=== REQUIRED TASK ===
Transcribe the excerpt below about deforestation in Uganda word for word, from its first line to its last.

A tree planting programme is kick-started at Agweng former IDP camp in Lira district to replenish the forest cover that was destroyed by the displacement of thousands of people by two decades of fighting in northern Uganda. Camps of the displaced are bein
Photo: Vincent Mayanja/IRIN
Tree planting in northern Uganda: The country had more than five million hectares of forest in 1990, but only 3.5 million hectares remained by 2005 - file photo
Who will suffer most?

The main victims, however, would be farmers and the poorest of the poor since desertification would "tamper with the country’s food security because rainfall will be erratic, floods rampant and the poor who have reclaimed wetlands [will be unable] to raise the ground of their homesteads".

NEMA Executive Director Aryamanya Mugisha said Uganda would suffer dire environmental effects if no immediate remedial measures are put in place.

"In 41 years, if the current rate of deforestation continues, the per capita forest cover will be zero because already we are tending towards desertification-like conditions," he said.

Mugisha told IRIN the rate of deforestation was greatest outside protected areas, currently estimated at 698. These are mainly gazetted forest reserves.

Only 10 percent of Uganda's population has access to electricity, while the rest use biomass as a source of energy, especially firewood for cooking.

=== INFORMATION SUPPLIED ===

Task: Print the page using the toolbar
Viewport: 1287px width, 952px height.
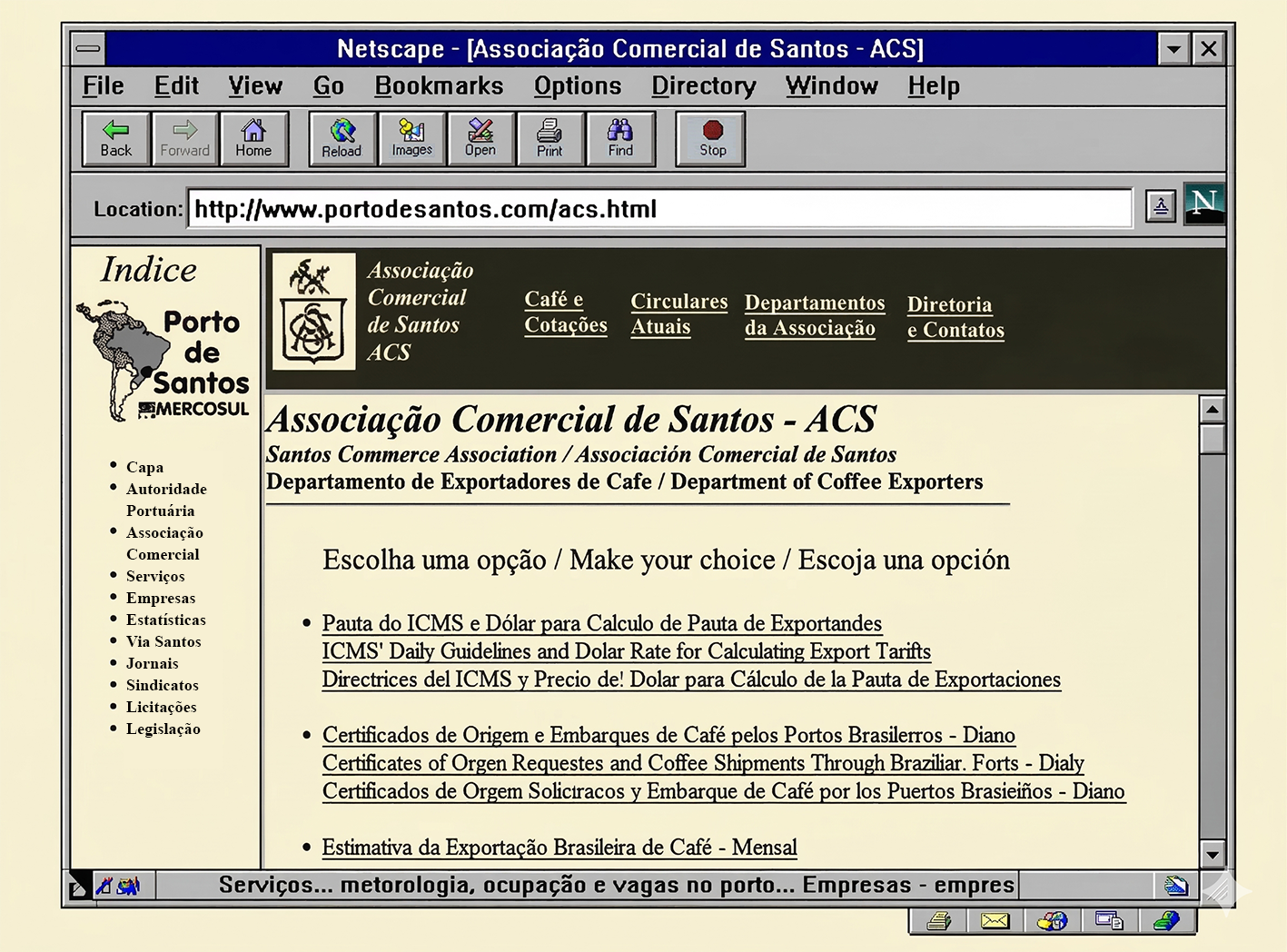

=== WRITTEN SOLUTION ===
A tree planting programme is kick-started at Agweng former IDP camp in Lira district to replenish the forest cover that was destroyed by the displacement of thousands of people by two decades of fighting in northern Uganda. Camps of the displaced are bein
Photo: Vincent Mayanja/IRIN
Tree planting in northern Uganda: The country had more than five million hectares of forest in 1990, but only 3.5 million hectares remained by 2005 - file photo
Who will suffer most?

The main victims, however, would be farmers and the poorest of the poor since desertification would "tamper with the country’s food security because rainfall will be erratic, floods rampant and the poor who have reclaimed wetlands [will be unable] to raise the ground of their homesteads".

NEMA Executive Director Aryamanya Mugisha said Uganda would suffer dire environmental effects if no immediate remedial measures are put in place.

"In 41 years, if the current rate of deforestation continues, the per capita forest cover will be zero because already we are tending towards desertification-like conditions," he said.

Mugisha told IRIN the rate of deforestation was greatest outside protected areas, currently estimated at 698. These are mainly gazetted forest reserves.

Only 10 percent of Uganda's population has access to electricity, while the rest use biomass as a source of energy, especially firewood for cooking.